Your assignment:
Print, from the listing below, the lines starting at the line containing "This screenshot has width=969, height=904." and ending at the line containing "Image resolution: width=1036", exactly as they stand, and print nothing else.

Material supplied:
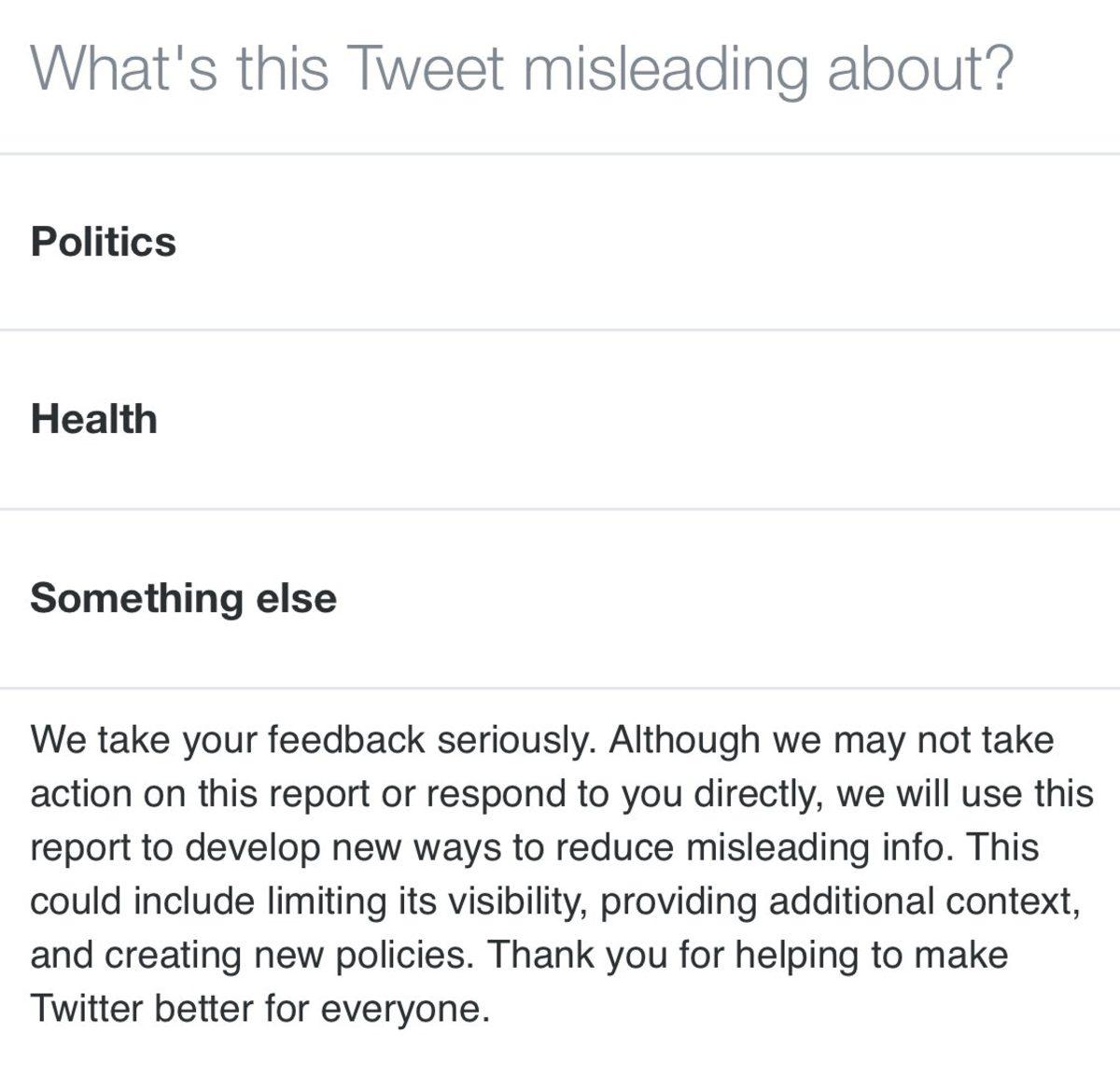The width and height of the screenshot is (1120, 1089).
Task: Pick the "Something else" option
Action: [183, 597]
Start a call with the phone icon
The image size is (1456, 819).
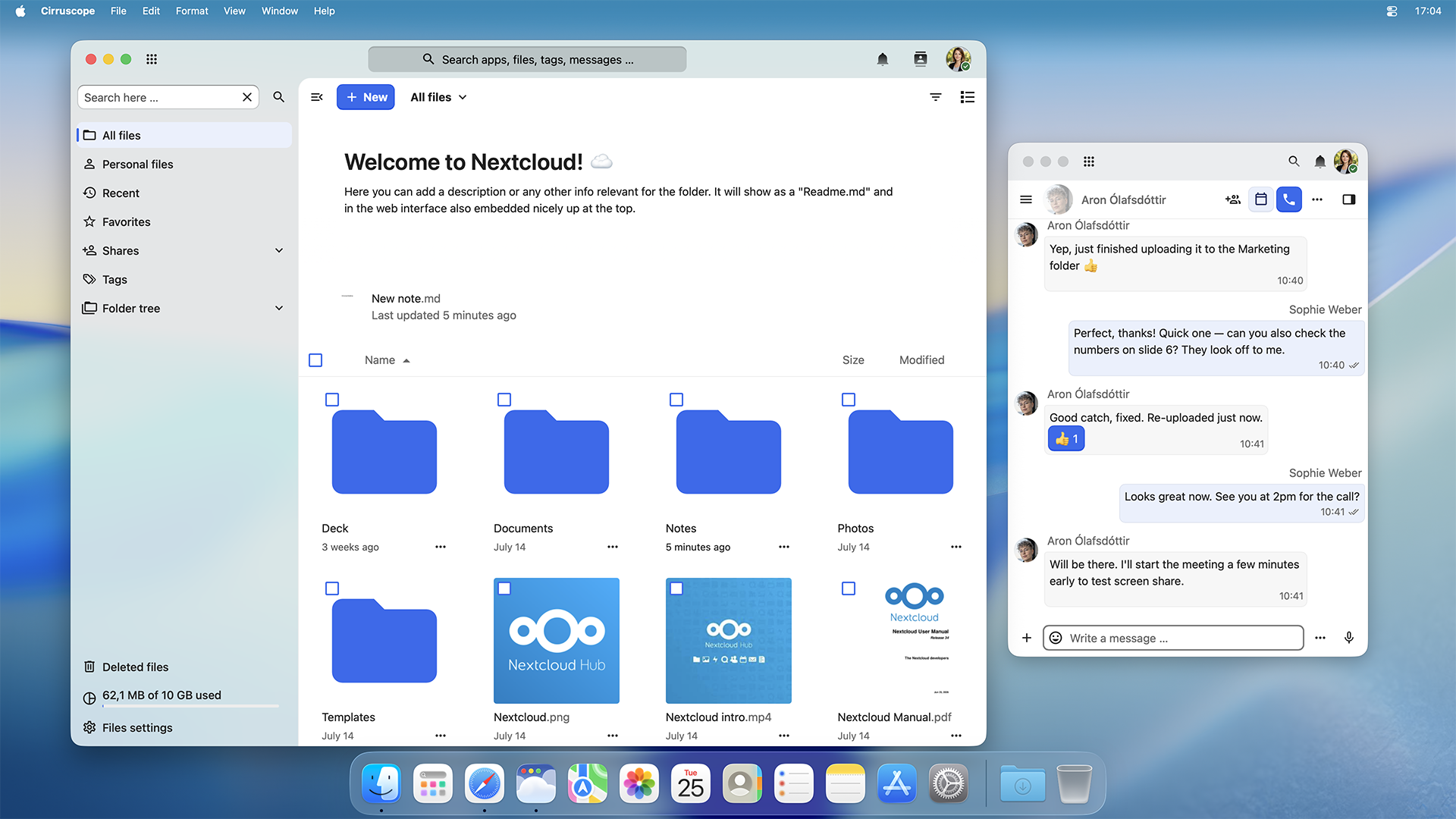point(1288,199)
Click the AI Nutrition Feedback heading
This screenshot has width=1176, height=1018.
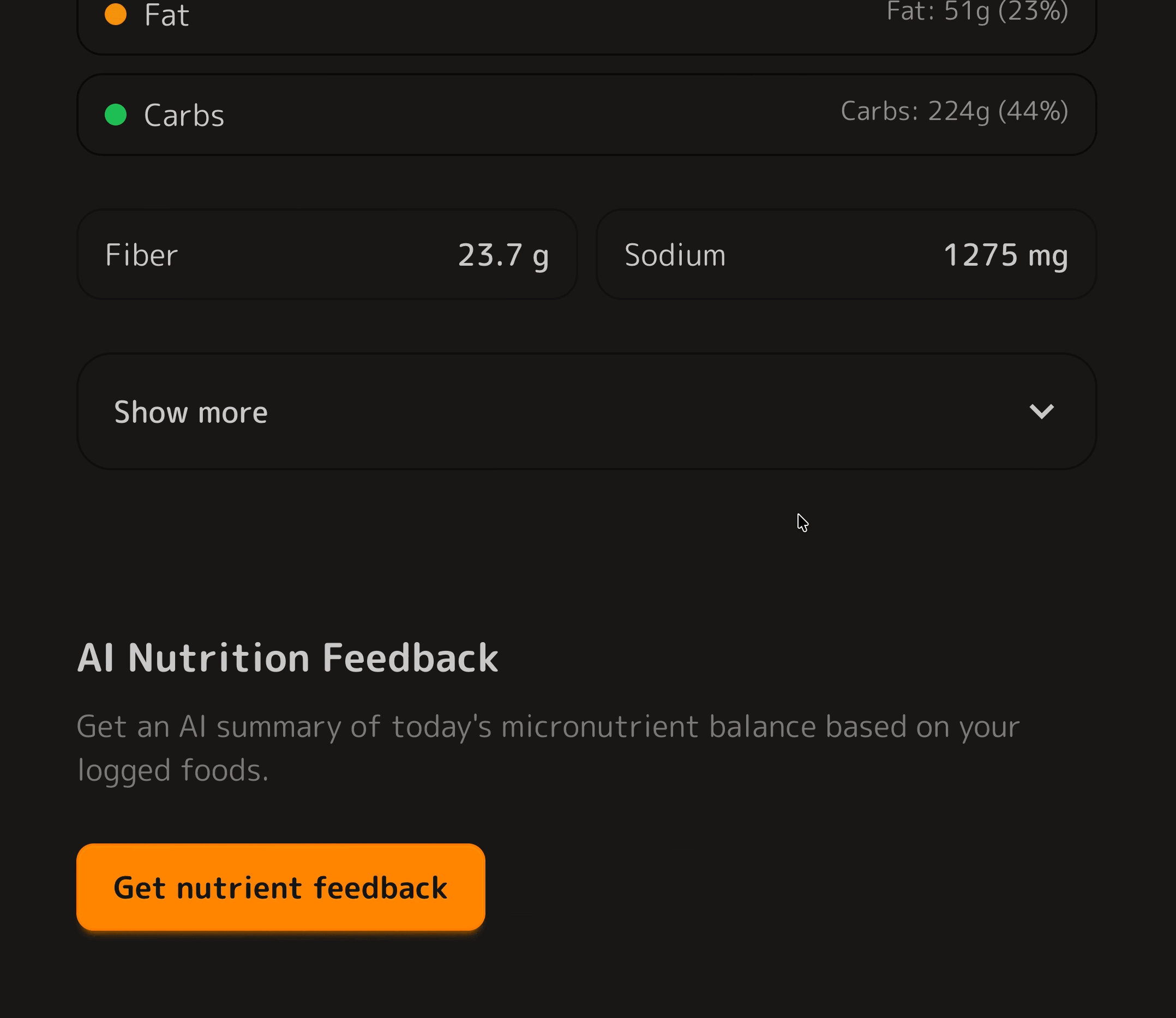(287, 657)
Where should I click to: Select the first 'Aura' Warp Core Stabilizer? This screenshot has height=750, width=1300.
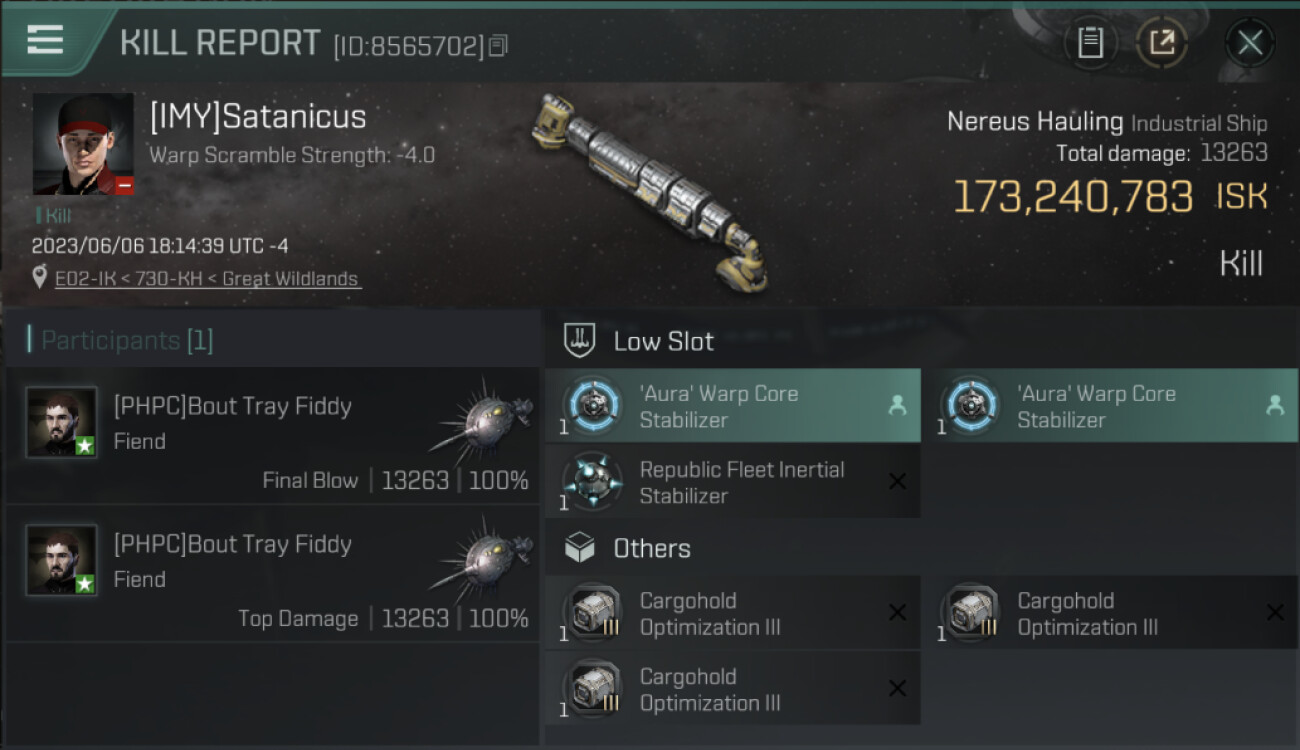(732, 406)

* * *

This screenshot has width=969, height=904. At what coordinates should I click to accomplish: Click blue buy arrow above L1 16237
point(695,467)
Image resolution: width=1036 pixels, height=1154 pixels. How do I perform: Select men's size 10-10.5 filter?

==

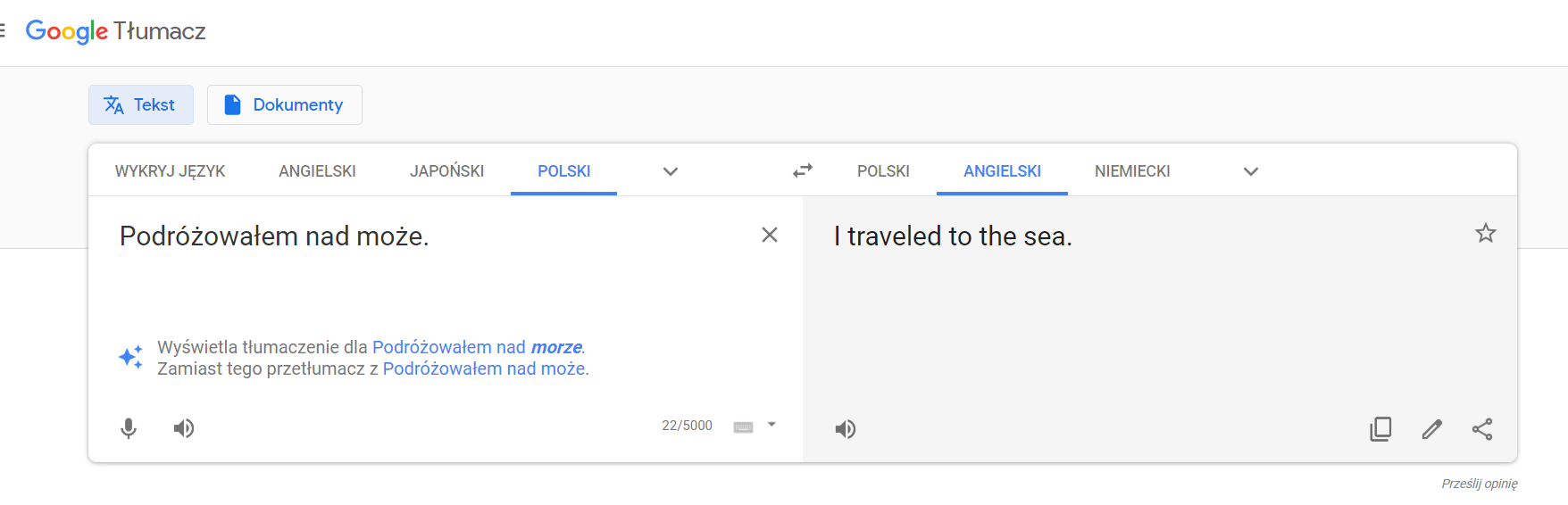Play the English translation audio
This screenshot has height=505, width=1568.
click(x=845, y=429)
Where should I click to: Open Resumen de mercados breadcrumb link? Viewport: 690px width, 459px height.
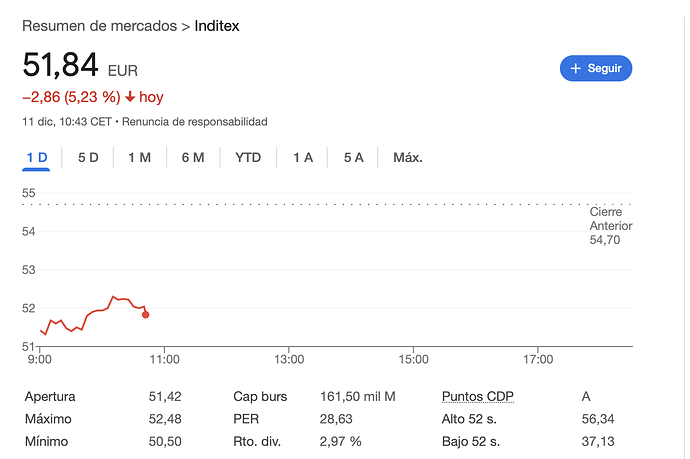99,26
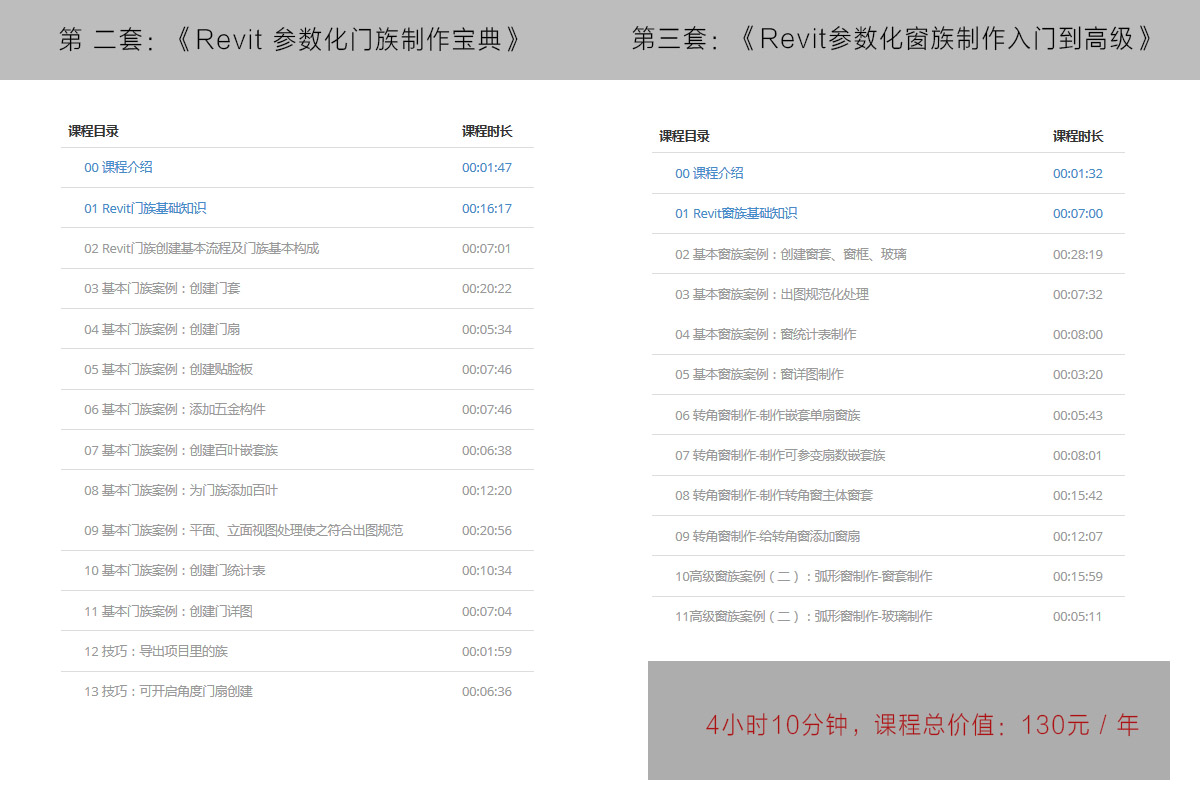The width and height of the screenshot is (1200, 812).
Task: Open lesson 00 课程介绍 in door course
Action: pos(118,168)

Your solution:
This screenshot has width=969, height=904. At what coordinates should I click to accomplish: Click blue buy arrow above L1 16237
point(695,467)
Image resolution: width=1036 pixels, height=1154 pixels. How do I perform: Select men's size 10-10.5 filter?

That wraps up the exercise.